**AUSGEWÄHLTER AUSZUG**.
————
Die deutliche Zunahme der Investitionsausgaben im ersten Quartal war zum Teil eine Folge der im letzten Dezember beschlossenen Unternehmenssteuersenkung, die wiederum mehrere Regelungen enthielt, mit denen genau das erreicht werden sollte. Ich hatte damals gesagt, dass diese Methode wohl eine Weile funktionieren, die positiven Effekte jedoch nach und nach schwinden würden. Dies geschieht nun schneller als uns lieb ist.
————
**AUFGABE**. Wie lautet im Auszug über die Investitionsausgaben der Abschnitt von „Die deutliche Zunahme“ bis einschließlich „uns lieb ist.“, wenn darin „Dezember“ in „November“ umbenannt wird? Die nachstehende Auflistung ist hierfür ohne Belang.

**BEREITGESTELLTE ANGABEN**.
————
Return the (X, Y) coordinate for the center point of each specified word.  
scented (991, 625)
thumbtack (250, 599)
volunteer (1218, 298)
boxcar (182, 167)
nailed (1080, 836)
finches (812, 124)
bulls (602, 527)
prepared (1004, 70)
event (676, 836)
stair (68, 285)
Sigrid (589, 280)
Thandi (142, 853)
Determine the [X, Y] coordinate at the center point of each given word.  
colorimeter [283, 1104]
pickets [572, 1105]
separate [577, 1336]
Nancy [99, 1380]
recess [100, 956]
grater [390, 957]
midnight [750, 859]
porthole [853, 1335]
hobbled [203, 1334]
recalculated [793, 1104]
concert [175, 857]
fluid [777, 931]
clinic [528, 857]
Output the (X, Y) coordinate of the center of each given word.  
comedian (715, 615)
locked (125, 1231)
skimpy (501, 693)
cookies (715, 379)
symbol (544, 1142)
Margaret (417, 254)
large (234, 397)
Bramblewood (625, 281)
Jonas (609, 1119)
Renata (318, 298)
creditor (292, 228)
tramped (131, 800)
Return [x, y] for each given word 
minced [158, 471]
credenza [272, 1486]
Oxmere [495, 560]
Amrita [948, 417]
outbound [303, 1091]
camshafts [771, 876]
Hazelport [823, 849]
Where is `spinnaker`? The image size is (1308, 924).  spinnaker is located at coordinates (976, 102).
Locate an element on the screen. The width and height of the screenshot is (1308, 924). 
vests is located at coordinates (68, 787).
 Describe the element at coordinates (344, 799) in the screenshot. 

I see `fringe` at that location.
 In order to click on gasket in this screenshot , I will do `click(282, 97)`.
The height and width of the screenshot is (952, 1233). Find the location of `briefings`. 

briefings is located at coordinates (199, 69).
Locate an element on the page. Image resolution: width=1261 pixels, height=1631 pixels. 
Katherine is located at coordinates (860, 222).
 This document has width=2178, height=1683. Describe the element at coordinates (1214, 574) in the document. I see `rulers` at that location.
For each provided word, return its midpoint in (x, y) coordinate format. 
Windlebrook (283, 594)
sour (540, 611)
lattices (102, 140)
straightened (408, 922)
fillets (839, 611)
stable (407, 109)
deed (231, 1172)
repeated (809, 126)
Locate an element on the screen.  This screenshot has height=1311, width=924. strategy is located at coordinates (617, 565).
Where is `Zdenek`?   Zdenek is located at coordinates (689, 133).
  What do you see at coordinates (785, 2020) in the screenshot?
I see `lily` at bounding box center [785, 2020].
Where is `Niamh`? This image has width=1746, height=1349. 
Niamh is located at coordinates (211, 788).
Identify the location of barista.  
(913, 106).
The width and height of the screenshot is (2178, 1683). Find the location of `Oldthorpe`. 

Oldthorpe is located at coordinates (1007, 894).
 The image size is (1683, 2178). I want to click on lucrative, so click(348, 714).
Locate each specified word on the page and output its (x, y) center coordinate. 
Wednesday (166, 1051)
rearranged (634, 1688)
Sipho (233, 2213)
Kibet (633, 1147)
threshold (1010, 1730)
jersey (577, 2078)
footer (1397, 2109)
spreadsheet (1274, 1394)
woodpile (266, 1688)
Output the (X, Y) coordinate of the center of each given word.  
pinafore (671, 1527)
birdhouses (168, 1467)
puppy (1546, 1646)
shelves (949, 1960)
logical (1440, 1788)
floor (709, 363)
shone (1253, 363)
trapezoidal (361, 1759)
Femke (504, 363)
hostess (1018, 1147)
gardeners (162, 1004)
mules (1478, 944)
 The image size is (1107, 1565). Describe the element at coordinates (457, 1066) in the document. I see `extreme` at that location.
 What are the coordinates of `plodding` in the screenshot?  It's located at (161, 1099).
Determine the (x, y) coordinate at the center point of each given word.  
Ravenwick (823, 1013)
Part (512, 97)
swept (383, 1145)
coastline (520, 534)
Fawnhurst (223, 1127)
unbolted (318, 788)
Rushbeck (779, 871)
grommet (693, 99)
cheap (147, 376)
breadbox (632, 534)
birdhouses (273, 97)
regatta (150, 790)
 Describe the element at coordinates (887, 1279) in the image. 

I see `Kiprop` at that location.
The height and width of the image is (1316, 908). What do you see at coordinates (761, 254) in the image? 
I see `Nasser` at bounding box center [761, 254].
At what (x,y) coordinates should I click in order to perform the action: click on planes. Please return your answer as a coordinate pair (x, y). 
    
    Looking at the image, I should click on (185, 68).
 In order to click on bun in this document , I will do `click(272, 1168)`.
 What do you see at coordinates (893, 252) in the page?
————
**SCHRIFTLICHE ANTWORT**.
Die deutliche Zunahme der Investitionsausgaben im ersten Quartal war zum Teil eine Folge der im letzten November beschlossenen Unternehmenssteuersenkung, die wiederum mehrere Regelungen enthielt, mit denen genau das erreicht werden sollte. Ich hatte damals gesagt, dass diese Methode wohl eine Weile funktionieren, die positiven Effekte jedoch nach und nach schwinden würden. Dies geschieht nun schneller als uns lieb ist.